▶ [Excerto para ler]:

Relembra-se que conforme dispõe o n.º 2 do artigo 134.º, a entidade competente para receber o depoimento adverte, sob pena de nulidade, as pessoas referidas no número anterior da faculdade que lhes assiste de recusarem o depoimento.

Como se assinalou no Ac. do Tribunal Constitucional n.º 154/2009:
«Com a imposição desta advertência (à semelhança do que ocorre com dispositivos homólogos de outros ordenamentos: §52 da StPO germânica; artigo 199.º do Codice di Procedura Penale, artigo 416.º da Ley de Enjuiciamento Criminal) preocupou-se o legislador em assegurar que a opção da testemunha decorra de uma decisão informada, pois só assim fica inteiramente salvaguardada a faculdade - o direito ao silêncio - que, repete-se, lhe é conferida não só por causa do seu íntimo conflito de consciência, mas também para protecção do mesmo círculo familiar a que ela e o acusado pertencem».

Se a opção da testemunha deve decorrer de uma decisão informada, como bem refere o Tribunal Constitucional, importa igualmente que a entidade competente para receber o depoimento se assegure que aquela opção resulta de uma decisão livre.

(…) Mesmo que a testemunha seja um jurista consagrado, um advogado de nomeada ou um reputado magistrado, a advertência é devida em qualquer caso, porque a lei a tanto obriga independentemente dos conhecimentos jurídicos da testemunha.

A lei pretende, manifestamente, assegurar que a opção da testemunha decorra de uma decisão informada, pois só assim fica inteiramente salvaguardada a faculdade de se recusar a depor ou de prestar depoimento. Mas temos também por seguro que o legislador ao erigir esta regra, consagrando este dever de informação, não pôde deixar de tomar em consideração a realidade circundante, nomeadamente a circunstância de a testemunha poder ignorar aquela faculdade por desconhecimento jurídico.

9.2. Formalidades
A advertência não está sujeita a uma fórmula sacramental, mas deve constar do auto/acta sob pena de nulidade do depoimento prestado.

Na prática judicial assiste-se por vezes, demasiadas vezes, a uma completa banalização da advertência, que em alguns casos se resume a um sugestivo “deseja falar, não é assim?”, contentando-se o julgador com um inexpressivo “sim”, ou até com um duvidoso “posso falar”.

▶ [Registos de localização de palavras e elementos]:
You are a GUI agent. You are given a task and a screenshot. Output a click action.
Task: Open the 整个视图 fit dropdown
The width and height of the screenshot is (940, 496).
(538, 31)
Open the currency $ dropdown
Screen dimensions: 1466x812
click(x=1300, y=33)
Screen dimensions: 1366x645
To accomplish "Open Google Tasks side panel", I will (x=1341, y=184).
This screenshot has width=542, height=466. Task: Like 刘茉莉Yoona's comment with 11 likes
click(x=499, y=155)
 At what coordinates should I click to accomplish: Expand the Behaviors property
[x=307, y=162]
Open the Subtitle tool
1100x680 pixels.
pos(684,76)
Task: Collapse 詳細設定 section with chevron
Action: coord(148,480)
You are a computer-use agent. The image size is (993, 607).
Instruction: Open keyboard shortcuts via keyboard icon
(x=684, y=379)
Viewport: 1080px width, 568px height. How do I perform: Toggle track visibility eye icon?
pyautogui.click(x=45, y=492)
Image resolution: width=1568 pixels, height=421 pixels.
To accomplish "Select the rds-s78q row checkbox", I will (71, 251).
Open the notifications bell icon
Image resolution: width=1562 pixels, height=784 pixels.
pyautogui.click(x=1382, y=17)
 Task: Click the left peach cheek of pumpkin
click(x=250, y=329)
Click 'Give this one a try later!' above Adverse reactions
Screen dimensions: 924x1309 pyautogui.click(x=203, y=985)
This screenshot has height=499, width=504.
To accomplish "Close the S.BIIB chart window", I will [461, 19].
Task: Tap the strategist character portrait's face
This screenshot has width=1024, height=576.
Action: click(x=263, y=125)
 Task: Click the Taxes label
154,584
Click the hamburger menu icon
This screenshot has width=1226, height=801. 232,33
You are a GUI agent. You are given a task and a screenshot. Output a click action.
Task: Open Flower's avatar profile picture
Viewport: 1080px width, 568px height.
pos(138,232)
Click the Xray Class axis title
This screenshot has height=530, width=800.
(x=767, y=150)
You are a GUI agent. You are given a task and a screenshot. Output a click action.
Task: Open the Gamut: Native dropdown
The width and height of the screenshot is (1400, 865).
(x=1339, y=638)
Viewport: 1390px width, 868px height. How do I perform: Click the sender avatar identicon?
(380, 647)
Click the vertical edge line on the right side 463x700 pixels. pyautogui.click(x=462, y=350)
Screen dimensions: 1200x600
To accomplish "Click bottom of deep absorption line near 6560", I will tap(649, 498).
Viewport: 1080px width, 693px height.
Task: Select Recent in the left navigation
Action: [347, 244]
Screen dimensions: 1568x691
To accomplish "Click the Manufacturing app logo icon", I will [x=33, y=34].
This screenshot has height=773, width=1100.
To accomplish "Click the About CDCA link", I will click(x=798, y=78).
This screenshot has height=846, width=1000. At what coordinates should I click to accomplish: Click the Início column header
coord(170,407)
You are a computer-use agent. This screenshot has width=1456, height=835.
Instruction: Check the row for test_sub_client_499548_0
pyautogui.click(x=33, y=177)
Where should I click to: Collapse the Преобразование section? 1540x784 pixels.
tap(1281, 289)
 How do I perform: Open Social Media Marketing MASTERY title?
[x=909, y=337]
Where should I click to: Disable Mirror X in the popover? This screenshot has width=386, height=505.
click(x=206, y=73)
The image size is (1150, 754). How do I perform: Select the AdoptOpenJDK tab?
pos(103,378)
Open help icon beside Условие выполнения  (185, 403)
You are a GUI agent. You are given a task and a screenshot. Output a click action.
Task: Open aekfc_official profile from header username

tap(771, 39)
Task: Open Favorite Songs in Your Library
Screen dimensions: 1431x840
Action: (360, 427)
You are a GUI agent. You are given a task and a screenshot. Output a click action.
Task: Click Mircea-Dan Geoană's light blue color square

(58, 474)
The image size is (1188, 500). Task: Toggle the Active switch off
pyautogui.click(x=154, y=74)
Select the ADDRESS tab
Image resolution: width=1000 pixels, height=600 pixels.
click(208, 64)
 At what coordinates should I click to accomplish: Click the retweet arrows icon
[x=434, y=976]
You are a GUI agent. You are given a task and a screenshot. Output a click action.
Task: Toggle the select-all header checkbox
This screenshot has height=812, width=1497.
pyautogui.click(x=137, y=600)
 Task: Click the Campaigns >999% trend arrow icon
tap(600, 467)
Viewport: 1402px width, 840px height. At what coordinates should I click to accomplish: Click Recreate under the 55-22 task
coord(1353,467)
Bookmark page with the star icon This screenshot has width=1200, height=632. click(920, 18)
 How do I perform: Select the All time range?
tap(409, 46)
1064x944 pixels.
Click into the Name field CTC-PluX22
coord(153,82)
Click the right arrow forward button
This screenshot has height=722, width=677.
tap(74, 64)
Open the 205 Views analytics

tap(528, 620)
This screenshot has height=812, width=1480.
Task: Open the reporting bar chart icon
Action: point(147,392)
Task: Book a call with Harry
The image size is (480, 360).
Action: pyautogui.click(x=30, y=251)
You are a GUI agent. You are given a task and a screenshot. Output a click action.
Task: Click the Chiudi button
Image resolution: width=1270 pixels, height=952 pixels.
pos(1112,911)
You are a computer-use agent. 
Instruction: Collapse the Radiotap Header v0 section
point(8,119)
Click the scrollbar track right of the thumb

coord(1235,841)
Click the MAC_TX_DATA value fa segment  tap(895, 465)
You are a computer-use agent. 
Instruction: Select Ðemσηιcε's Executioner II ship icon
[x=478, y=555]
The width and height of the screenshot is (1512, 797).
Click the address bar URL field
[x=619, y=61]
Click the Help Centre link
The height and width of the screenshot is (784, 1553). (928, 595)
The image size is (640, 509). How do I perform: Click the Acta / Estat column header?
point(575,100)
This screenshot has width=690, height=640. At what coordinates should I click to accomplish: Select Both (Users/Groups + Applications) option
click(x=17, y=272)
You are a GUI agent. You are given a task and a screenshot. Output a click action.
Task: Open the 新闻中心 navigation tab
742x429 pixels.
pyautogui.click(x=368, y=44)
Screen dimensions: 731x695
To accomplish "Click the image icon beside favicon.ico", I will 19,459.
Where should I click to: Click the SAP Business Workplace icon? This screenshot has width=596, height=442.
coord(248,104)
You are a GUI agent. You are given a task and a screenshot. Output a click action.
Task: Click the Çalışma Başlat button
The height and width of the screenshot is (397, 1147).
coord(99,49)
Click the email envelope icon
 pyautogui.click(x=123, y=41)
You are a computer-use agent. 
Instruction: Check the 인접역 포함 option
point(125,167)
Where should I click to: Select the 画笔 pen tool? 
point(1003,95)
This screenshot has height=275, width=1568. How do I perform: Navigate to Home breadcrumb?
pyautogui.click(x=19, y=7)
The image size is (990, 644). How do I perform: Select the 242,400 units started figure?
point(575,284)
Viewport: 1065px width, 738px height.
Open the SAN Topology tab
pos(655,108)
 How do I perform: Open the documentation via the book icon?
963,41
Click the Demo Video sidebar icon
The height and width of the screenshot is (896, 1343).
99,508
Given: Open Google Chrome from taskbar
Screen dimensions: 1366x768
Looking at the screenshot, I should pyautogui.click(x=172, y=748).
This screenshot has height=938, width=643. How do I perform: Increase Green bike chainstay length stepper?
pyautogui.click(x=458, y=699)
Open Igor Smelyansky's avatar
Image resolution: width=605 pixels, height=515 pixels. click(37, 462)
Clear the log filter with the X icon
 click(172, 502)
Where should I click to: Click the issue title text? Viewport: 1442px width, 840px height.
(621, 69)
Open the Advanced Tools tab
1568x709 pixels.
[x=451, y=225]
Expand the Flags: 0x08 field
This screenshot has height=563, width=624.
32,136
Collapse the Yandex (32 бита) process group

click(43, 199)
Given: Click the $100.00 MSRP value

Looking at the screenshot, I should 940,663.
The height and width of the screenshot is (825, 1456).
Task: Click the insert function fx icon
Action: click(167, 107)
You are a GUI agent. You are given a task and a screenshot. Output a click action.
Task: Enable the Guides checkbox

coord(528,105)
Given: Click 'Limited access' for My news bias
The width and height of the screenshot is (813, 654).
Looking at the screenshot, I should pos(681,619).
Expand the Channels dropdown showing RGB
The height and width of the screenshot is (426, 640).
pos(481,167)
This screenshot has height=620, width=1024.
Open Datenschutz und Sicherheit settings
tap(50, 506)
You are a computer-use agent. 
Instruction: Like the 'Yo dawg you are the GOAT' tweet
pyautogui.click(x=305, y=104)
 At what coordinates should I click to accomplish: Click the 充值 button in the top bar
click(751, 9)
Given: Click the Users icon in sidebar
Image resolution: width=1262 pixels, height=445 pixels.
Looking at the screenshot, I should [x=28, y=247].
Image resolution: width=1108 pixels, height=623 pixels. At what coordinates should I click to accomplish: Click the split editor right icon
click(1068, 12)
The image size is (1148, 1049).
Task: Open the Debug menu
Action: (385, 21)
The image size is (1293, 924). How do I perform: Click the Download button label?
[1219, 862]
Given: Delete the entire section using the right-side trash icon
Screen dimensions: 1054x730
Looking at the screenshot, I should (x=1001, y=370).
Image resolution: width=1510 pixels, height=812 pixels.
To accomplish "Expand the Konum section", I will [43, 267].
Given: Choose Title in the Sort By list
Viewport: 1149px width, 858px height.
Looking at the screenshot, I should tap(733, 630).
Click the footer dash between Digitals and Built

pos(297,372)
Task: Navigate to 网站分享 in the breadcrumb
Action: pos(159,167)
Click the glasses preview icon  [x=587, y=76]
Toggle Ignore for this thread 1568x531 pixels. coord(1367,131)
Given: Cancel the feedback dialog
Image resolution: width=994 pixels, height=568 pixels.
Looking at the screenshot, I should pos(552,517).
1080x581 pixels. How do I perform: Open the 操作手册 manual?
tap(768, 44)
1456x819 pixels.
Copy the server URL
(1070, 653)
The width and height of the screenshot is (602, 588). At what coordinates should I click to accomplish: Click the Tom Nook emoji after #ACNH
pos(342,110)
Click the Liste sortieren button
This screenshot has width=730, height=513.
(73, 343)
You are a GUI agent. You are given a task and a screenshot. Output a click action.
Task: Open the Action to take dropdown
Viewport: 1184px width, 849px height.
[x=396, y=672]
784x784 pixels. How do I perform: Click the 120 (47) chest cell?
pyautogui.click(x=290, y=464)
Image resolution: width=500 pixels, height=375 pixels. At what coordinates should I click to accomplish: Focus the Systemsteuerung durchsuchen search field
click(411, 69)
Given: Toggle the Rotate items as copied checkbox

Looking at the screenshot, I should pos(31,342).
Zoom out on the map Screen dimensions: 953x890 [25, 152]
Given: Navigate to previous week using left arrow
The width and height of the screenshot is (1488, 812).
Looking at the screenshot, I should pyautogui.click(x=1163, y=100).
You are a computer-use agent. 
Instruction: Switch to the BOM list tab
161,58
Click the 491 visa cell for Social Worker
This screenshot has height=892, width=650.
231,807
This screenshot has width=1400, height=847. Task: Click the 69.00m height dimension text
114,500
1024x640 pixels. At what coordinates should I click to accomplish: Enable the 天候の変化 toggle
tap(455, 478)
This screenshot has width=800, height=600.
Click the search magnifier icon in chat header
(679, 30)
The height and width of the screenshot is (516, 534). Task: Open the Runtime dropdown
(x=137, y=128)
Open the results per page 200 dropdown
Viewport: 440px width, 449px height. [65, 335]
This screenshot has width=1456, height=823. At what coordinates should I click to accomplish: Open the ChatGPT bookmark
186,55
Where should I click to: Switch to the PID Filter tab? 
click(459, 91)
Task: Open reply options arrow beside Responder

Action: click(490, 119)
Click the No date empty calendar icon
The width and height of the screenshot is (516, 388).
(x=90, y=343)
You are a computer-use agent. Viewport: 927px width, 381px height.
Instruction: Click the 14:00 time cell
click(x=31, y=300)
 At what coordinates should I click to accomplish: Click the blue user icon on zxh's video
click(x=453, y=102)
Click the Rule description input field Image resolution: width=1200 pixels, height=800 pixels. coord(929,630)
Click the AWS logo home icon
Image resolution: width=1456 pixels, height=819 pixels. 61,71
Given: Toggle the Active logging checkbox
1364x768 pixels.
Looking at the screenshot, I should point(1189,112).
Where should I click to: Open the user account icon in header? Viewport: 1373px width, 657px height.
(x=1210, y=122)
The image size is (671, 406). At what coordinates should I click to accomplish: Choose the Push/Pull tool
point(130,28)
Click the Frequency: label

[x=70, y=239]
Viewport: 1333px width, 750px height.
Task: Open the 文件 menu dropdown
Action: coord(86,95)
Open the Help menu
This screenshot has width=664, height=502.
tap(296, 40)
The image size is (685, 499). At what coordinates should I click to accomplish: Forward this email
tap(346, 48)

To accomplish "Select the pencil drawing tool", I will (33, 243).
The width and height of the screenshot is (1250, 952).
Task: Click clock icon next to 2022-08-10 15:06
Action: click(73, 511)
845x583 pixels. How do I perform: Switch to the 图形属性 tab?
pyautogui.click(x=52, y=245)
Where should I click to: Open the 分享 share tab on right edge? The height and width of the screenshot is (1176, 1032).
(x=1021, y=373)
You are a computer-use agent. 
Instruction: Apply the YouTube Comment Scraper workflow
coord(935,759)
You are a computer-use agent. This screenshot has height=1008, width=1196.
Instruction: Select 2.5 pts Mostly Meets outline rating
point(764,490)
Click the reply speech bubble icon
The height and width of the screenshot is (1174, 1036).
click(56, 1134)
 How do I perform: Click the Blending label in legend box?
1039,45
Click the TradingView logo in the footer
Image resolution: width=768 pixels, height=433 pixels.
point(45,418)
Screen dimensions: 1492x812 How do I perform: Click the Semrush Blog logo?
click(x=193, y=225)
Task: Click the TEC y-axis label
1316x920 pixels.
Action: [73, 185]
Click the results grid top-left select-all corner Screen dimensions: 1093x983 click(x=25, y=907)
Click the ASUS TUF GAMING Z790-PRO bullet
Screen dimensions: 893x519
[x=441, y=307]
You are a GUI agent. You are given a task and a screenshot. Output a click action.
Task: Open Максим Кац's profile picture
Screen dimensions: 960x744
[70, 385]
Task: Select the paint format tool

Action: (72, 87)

▶ [Instruções]:
a) No excerto sobre a advertência à testemunha, por que motivo a advertência continua a ser devida quando a testemunha é um jurista consagrado, um advogado de nomeada ou um reputado magistrado? Responda em uma a três frases.
b) Transcreva, dos registos, tudo desde a linha que contém "Screen dimensions: 1200x600" até à linha que contém "pos(103,378)", sem alterações.

▶ [Respostas esperadas]:
a) A advertência é devida em qualquer caso porque a lei assim o obriga, independentemente dos conhecimentos jurídicos da testemunha.

b)
Screen dimensions: 1200x600
To accomplish "Click bottom of deep absorption line near 6560", I will tap(649, 498).
Viewport: 1080px width, 693px height.
Task: Select Recent in the left navigation
Action: [347, 244]
Screen dimensions: 1568x691
To accomplish "Click the Manufacturing app logo icon", I will [x=33, y=34].
This screenshot has height=773, width=1100.
To accomplish "Click the About CDCA link", I will click(x=798, y=78).
This screenshot has height=846, width=1000. At what coordinates should I click to accomplish: Click the Início column header
coord(170,407)
You are a computer-use agent. This screenshot has width=1456, height=835.
Instruction: Check the row for test_sub_client_499548_0
pyautogui.click(x=33, y=177)
Where should I click to: Collapse the Преобразование section? 1540x784 pixels.
tap(1281, 289)
 How do I perform: Open Social Media Marketing MASTERY title?
[x=909, y=337]
Where should I click to: Disable Mirror X in the popover? This screenshot has width=386, height=505.
click(x=206, y=73)
The image size is (1150, 754). How do I perform: Select the AdoptOpenJDK tab?
pos(103,378)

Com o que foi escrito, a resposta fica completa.